Un trino que escribí en mi cuenta de Twitter en la noche del pasado jueves 16 de agosto, día en que el mundo despidió a la excepcional reina del soul, Aretha Franklin, desencadenó la reacción virulenta de quienes conforman un frente virtual, hábilmente orquestado en las redes sociales por la izquierda radical colombiana. Bauticémoslo de una vez: Frente Mamerto Twittero (FMT).

El mensaje afirmaba que la senadora Aída Avella Esquivel no tenía de qué preocuparse en términos de seguridad, toda vez que, cercana a los 70 años, en la práctica, sólo debe afanarse por caminar, consumir una dieta sana y consentir a sus nietos. Incluso, revisando la actual jurisprudencia, podemos aseverar que esta recia mujer boyacense, ya se ganó el derecho a disfrutar de una silla azul,  como legítima integrante de la tercera edad cuando viaje en Transmilenio. ¿Qué creen? ¡Se armó la de Troya!

Sólo fue sugerir esta idea para que el Frente Mamerto Twittero (FMT), integrado por millones de jóvenes, imberbes y no tan imberbes, que no conocen de argumentos, pero son expertos en insultos, amenazas de muerte y atropellos contra las madres de quienes trinamos con respeto, valoramos y protegemos la vida, honra y bienes de los compatriotas que se acercan a la etapa dorada de su existencia, arremetiera con toda su ira contra quien escribe estas líneas.  

Para mi sorpresa, hasta el propio Gustavo Petro, respondió mi mensaje con una dosis muy propia de su acervo mediático, donde insultaba a los “intelectuales” de la extrema derecha: ¡me hizo famoso el líder de los mamertos colombianos por escasos segundos! No tuve más remedio que sonreír en silencio, mientras leía el tweet del excandidato presidencial. Gracias por hacerme famoso, mano, le escribí.

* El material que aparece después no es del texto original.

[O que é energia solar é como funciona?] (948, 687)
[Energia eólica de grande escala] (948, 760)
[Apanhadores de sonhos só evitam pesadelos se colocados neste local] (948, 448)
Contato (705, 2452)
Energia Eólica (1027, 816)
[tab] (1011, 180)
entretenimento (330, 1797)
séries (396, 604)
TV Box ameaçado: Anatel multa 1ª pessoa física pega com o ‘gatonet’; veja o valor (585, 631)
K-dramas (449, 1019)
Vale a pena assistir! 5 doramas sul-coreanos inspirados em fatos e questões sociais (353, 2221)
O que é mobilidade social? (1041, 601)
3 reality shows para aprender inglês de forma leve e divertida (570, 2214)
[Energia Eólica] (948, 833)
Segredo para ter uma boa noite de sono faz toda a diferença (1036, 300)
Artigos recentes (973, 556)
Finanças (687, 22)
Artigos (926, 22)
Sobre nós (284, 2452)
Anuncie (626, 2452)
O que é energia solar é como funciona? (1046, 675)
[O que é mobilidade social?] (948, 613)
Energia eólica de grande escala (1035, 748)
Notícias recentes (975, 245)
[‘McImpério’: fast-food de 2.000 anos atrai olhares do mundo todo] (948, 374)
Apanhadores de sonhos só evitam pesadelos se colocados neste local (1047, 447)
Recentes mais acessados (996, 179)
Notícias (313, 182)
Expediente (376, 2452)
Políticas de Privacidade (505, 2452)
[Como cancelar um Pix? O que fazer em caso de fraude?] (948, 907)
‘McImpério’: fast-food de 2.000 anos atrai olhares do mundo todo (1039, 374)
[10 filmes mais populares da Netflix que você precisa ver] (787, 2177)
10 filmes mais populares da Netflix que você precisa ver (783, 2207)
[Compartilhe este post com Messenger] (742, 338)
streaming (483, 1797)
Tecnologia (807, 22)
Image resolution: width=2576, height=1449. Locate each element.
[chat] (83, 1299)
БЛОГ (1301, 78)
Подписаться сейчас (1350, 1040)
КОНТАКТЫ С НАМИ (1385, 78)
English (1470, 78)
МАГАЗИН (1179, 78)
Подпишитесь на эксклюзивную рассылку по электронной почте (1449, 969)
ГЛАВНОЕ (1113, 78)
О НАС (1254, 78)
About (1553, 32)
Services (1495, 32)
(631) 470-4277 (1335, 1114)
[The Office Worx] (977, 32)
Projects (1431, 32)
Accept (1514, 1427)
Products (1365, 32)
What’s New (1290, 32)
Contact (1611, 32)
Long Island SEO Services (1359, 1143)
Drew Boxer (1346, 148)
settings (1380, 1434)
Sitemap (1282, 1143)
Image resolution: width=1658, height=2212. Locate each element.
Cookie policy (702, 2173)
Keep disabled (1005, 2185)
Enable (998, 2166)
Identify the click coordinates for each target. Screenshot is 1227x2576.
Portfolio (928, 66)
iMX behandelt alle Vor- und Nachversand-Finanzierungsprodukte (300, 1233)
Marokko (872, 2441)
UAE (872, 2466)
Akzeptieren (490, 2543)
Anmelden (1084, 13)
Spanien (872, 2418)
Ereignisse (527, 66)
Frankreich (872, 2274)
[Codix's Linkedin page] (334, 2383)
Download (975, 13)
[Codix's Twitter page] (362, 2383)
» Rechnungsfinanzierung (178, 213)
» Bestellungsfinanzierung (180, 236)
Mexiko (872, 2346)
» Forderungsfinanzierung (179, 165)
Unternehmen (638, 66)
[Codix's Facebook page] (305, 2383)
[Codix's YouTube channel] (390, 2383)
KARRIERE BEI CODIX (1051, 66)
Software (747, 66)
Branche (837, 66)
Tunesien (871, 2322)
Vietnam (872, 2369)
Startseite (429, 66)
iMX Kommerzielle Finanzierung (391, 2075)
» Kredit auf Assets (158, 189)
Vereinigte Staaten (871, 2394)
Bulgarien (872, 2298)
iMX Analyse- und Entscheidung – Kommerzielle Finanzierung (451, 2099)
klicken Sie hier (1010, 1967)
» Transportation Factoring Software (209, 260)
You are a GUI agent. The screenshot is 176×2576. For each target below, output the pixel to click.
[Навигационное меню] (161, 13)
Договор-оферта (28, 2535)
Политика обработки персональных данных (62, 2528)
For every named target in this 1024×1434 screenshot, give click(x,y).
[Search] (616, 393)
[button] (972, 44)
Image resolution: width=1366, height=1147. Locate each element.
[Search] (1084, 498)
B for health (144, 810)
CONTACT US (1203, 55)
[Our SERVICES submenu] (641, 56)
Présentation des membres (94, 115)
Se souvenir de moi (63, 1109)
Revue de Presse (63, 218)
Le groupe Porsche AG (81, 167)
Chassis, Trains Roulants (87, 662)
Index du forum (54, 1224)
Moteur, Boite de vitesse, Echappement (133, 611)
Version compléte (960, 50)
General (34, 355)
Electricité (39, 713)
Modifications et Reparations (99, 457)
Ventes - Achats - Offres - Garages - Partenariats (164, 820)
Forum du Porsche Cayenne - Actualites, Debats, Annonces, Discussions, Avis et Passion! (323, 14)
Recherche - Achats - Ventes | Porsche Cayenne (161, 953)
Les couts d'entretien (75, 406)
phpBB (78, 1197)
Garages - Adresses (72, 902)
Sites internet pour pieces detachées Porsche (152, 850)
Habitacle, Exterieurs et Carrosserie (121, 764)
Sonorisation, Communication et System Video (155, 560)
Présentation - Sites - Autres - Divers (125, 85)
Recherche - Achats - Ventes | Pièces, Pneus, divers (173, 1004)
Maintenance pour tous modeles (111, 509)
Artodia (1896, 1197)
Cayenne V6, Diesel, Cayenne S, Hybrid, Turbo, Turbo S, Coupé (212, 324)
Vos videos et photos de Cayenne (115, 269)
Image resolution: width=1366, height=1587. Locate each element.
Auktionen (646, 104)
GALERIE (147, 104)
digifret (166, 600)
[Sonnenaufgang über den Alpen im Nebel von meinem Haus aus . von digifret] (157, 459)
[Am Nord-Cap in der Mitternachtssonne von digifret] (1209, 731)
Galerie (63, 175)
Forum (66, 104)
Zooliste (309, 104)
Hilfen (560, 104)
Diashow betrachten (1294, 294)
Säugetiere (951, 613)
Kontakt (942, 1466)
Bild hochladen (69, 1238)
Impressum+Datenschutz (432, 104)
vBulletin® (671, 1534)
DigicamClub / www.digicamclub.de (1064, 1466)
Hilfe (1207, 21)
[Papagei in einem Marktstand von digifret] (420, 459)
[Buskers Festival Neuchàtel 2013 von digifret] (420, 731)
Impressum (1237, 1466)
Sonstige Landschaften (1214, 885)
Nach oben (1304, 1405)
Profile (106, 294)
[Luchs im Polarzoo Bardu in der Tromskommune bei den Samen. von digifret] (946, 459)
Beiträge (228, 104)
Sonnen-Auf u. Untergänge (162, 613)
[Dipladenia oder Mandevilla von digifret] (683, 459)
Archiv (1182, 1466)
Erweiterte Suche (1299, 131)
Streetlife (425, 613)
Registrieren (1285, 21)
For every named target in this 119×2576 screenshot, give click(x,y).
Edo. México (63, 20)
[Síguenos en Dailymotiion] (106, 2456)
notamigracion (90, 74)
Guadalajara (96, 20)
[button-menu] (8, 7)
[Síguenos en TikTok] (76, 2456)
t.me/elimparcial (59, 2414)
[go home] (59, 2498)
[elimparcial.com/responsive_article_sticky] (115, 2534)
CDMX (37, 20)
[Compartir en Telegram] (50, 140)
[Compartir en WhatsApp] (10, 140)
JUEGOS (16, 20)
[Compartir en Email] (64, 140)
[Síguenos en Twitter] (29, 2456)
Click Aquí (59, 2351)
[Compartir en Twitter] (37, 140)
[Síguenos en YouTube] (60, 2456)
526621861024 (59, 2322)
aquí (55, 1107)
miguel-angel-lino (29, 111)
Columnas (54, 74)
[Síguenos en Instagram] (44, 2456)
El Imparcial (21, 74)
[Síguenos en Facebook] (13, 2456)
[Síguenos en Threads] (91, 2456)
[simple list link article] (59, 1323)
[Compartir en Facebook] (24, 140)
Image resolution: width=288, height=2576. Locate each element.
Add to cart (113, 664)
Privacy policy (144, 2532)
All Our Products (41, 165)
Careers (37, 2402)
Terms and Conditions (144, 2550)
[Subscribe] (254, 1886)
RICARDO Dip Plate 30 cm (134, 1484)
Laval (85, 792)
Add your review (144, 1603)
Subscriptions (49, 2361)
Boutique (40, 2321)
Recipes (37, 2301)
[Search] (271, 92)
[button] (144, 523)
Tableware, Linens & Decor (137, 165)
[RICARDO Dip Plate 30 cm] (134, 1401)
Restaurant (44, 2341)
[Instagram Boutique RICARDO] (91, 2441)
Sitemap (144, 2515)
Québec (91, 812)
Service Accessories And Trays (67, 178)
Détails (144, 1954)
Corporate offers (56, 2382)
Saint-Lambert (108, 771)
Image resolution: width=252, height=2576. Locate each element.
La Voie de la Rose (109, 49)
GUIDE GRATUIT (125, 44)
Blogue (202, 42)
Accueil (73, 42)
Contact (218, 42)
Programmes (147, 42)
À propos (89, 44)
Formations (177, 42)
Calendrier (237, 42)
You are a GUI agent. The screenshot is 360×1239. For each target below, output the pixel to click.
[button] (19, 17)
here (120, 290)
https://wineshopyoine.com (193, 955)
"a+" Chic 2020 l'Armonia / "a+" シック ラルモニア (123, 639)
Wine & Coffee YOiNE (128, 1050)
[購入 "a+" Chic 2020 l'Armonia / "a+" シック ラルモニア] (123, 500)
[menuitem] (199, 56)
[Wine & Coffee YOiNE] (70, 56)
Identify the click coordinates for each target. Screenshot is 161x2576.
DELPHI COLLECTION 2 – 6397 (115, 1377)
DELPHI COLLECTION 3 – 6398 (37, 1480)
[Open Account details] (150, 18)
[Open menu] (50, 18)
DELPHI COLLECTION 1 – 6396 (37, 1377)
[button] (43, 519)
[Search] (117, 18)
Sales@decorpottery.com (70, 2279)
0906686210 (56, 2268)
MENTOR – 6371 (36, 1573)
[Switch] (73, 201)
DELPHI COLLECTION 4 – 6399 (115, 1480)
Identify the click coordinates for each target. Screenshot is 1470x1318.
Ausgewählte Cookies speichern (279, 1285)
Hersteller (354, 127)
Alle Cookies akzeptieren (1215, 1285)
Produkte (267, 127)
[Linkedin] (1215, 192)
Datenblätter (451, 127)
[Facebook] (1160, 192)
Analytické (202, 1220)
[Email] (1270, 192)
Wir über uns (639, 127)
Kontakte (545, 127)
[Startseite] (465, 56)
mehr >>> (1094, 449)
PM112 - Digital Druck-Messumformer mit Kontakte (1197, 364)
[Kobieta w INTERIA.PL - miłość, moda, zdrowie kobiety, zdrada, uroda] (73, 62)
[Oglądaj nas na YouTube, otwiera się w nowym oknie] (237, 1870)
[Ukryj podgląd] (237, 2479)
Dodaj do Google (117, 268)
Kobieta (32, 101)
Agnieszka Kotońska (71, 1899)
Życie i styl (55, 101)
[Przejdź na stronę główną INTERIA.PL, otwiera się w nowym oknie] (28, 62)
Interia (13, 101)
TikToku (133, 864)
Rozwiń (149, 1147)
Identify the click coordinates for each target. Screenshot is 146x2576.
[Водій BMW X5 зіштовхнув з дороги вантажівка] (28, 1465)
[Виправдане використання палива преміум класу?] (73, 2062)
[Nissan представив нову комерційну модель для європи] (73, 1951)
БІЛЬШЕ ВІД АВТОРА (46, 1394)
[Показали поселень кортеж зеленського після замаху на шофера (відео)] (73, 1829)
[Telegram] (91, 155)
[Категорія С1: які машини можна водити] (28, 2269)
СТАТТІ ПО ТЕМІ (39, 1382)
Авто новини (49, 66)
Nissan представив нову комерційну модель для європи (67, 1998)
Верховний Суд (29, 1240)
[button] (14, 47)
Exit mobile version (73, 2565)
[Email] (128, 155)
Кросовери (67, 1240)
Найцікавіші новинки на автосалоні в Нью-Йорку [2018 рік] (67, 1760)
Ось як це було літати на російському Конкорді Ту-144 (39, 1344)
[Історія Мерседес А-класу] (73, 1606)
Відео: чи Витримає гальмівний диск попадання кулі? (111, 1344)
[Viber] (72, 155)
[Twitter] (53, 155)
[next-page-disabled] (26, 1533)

Después de analizar la andanada de ofensas recibidas, lo primero que pensé fue lo siguiente: ojalá que estos muchachos no estén drogados ni con un porro de marihuana en las manos; quiera Dios que la noche les permita descansar como merece todo ser humano. 

Acto seguido, me pregunté: ¿será que ellos sí duermen o sólo cierran los ojos para que el odio no termine comiéndose sus retinas? Porque va uno a ver, y siempre están preparados para disparar veneno, resentimiento social y una amalgama de dolores viscerales que transmiten desde sus teclados.

Dado que no pude responder a todos los insultos, algunos de ellos escritos con pésima ortografía, rogué a Dios que algún día estos pelados puedan caer en cuenta de sus torpes posturas ideológicas, se atrevan a cambiar sus fuentes de lectura y, en el mejor de los casos, opten por leer algo de provecho, por ejemplo una novela clásica, la historia de los bosques tropicales o la biografía de algún deportista que les inspire hacer algo con sus vidas. Me explico: un tema diferente a lo que les tiene “encapuchado” ese cerebro.

Luego, vino a mi mente un concepto que me encantaría gritarle en la cara a cada uno de los ciudadanos que me insultó: ¡Llegó la hora de la desmovilización, señores! 

De hecho, considero que también deben desmovilizarse los periodistas de la mermelada, individuos que viven enfurecidos con la vida y no se han cansado de atacar a Uribe y a los simpatizantes del Centro Democrático, tildándonos de “retrasados” a quienes estamos de acuerdo con la Democracia Liberal, aquella que rechaza de plano lo abusos ideológicos derivados del marxismo radical. 

#DesmovilízateGuerrilleroTwittero es el hashtag de esta nueva campaña.

#ConTodoRespeto: Avancen, guerrilleros twitteros: ¡desmovilícense! En lugar de seguir montando atentados virtuales contra la vida, honra y buen nombre de quienes escribimos en las redes, lean, apaguen sus computadores, salgan al parque a hacer deporte, denuncien a los jíbaros que los surten de hierba… Y por favor, por elemental decencia, jamás duden en cederle una silla azul a una abuelita de la tercera edad que viaje en Transmilenio. 

Es admirable lo sucedido en nuestra reciente historia nacional: en términos de corrupción y melindres con el narco-comunismo, el cartel de la paloma le dio sopa y seco a la banda del elefante.